2023年12月27日 – arXiv最新論文の紹介

SmartEdit: Exploring Complex Instruction-based Image Editing with Multimodal Large Language Models [91.2]
本稿では,命令ベースの画像編集の新しいアプローチであるSmartEditを紹介する。 MLLM(Multimodal Large Language Models)を利用して、その理解と推論能力を強化する。我々は,より複雑な命令に対して,SmartEditの編集機能を効果的に刺激することのできる,少量の複雑な命令編集データを示す。
論文参考訳（メタデータ） (Mon, 11 Dec 2023 17:54:11 GMT)
テキストの命令による画像編集。対象を理解したうえで編集し、画像も綺麗で違和感が少ない。
プロジェクトサイトはSmartEdit (yuzhou914.github.io)、リポジトリはGitHub – TencentARC/SmartEdit、デモは準備中のよう

How Well Does GPT-4V(ision) Adapt to Distribution Shifts? A Preliminary Investigation [90.9]
GPT-4Vは最も先進的な多モード基盤モデルとして機能する。本研究は, GPT-4Vの動的環境における適応性と一般化能力について, 厳密に評価する。
論文参考訳（メタデータ） (Wed, 13 Dec 2023 13:00:57 GMT)
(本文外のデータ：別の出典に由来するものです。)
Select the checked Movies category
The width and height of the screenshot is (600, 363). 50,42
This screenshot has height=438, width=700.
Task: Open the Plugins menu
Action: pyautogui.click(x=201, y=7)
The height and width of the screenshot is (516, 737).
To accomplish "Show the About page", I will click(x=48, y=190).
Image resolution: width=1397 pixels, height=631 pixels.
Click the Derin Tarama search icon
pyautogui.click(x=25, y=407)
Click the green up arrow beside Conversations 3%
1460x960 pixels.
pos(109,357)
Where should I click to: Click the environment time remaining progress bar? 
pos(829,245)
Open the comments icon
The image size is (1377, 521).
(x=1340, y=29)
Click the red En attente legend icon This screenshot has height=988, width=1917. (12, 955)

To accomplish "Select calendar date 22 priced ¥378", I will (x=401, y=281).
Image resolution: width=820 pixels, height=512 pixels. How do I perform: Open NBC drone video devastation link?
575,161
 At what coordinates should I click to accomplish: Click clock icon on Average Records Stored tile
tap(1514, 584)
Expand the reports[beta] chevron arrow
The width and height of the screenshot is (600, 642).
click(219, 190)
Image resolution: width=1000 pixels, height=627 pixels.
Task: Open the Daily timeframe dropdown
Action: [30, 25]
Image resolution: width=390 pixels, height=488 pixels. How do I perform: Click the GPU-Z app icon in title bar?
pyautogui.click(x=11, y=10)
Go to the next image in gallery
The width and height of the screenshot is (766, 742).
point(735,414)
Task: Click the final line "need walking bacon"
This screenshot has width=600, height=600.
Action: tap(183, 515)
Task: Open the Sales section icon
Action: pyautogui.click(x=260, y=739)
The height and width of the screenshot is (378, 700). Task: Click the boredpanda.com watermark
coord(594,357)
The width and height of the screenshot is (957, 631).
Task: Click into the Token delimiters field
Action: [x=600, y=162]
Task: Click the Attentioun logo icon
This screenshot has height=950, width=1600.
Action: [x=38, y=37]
GPT-4Vの環境変化に対する能力を検証した論文、CLIPやLLaVAとも比較。「Our findings reveal that while GPT-4V demonstrates notable adaptability and zero-shot generalization capabilities, its performance varies significantly across different scenarios of distribution shifts.」「our journey toward creating truly robust and versatile AI foundation models is ongoing」との結論。
リポジトリはGitHub – jameszhou-gl/gpt-4v-distribution-shift: Code for “How Well Does GPT-4V(ision) Adapt to Distribution Shifts? A Preliminary Investigation”